Conflict is a way of life. It’s more common than not and oftentimes it’s left only partially resolved. In general, we’ve come to accept that not all issues are worth addressing, and so we’ve gained comfort with letting most things go.
However, there are sometimes when conflict runs too deep because feelings were disregarded, personal convictions were over-expressed, or values were trampled. In these instances, an apology and acceptance of it is often the only way to move forward. The key here is that resolution takes both sides coming to agreement on the exact moment that things got out of hand—with acknowledgment that it went too far. We call this act, forgiveness.
Forgiveness is a unique skill that when practiced, is mutually beneficial to both the one that provides it and the one that receives it. At its core, forgiveness is about giving permission. Permission to be oneself, permission to error—and most importantly—permission to learn and grow, together. Over time, the practice of forgiveness helps us to build resilience, trust, and understanding. Understanding that things are meant to go wrong and that that’s okay. Over time, we also evolve to learn that it’s within our human condition to repair and rebuild.
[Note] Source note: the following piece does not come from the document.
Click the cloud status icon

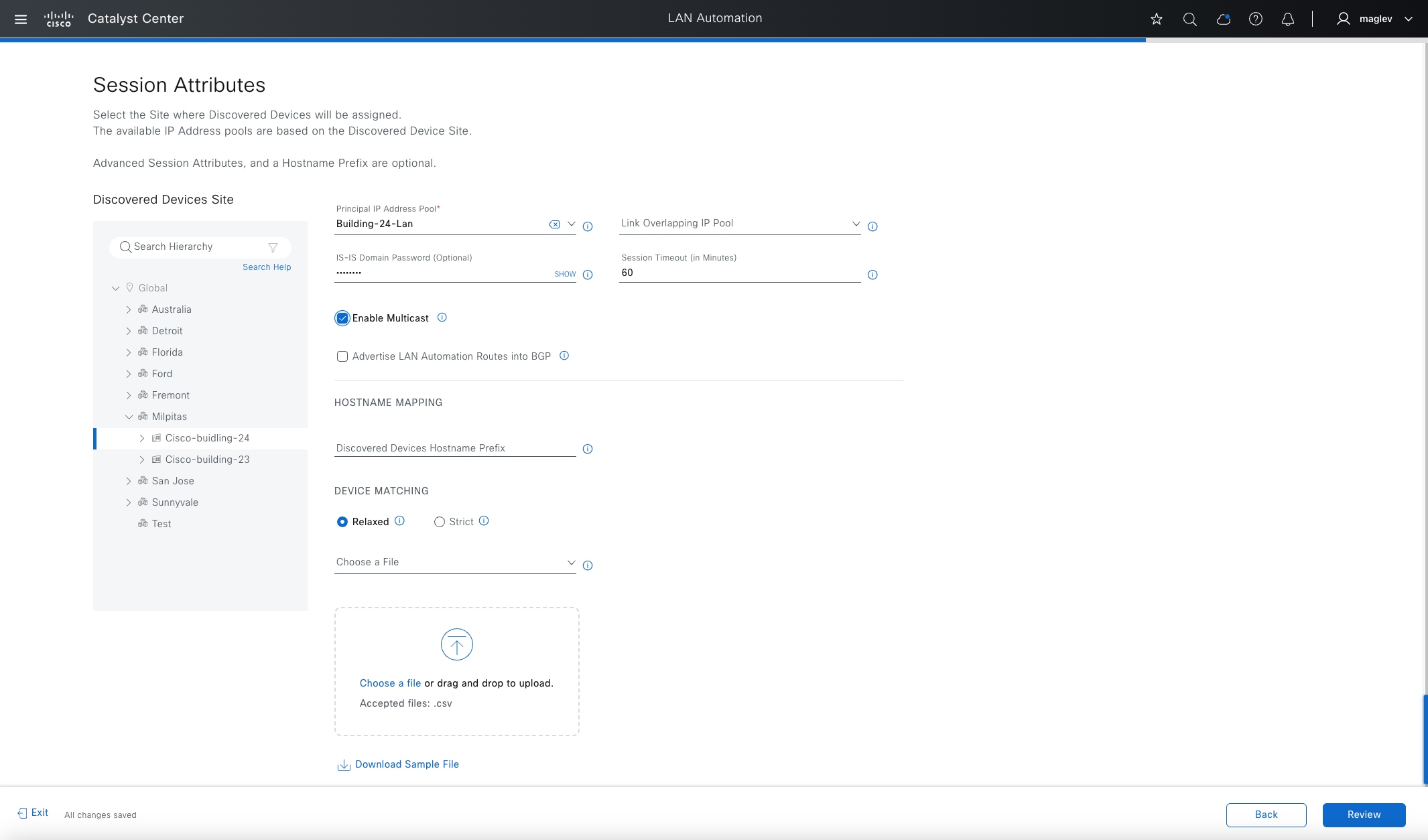[x=1223, y=19]
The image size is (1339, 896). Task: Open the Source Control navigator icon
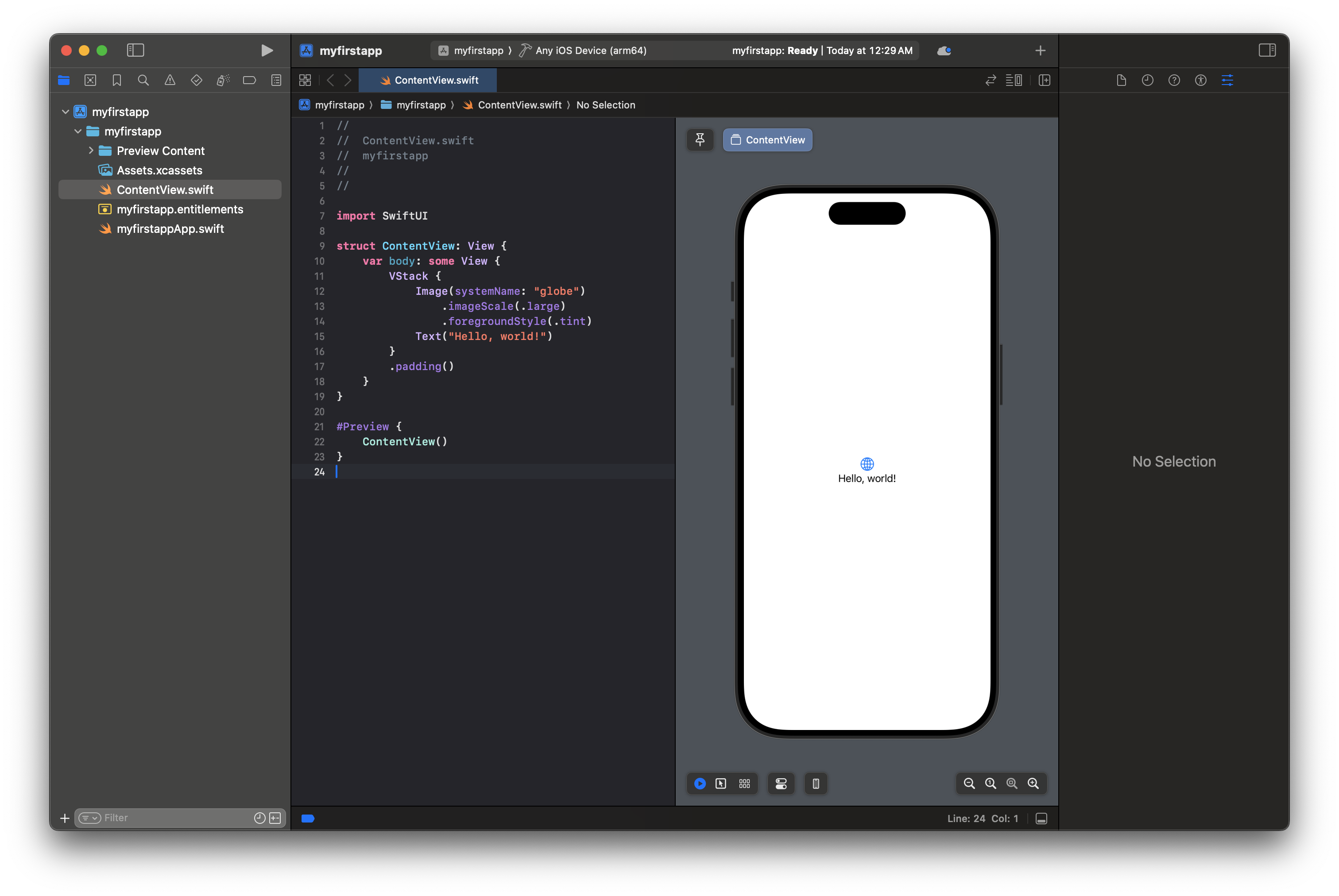click(x=90, y=81)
In this insightful video How To Forgive from The School of Life, we learn that to forgive, is to understand each person’s actions come from complex origins. That the way we present ourselves and our positions is rarely as straightforward as it first seems. In that sense, forgiveness takes time. It often means having to walk directly into the emotional chaos that we’re actively trying to avoid.
It might be with another person. Perhaps it’s a recent event or a past situation. It could even be within yourself. In any case, most of us have unresolved conflict somewhere, with someone, about something that could use a little forgiveness. This week we encourage you to put thought into the benefits of forgiveness and determine what you’d miss out on by not practicing it regularly.
“Forgiveness is the fragrance that the violet sheds on the heel that has crushed it.”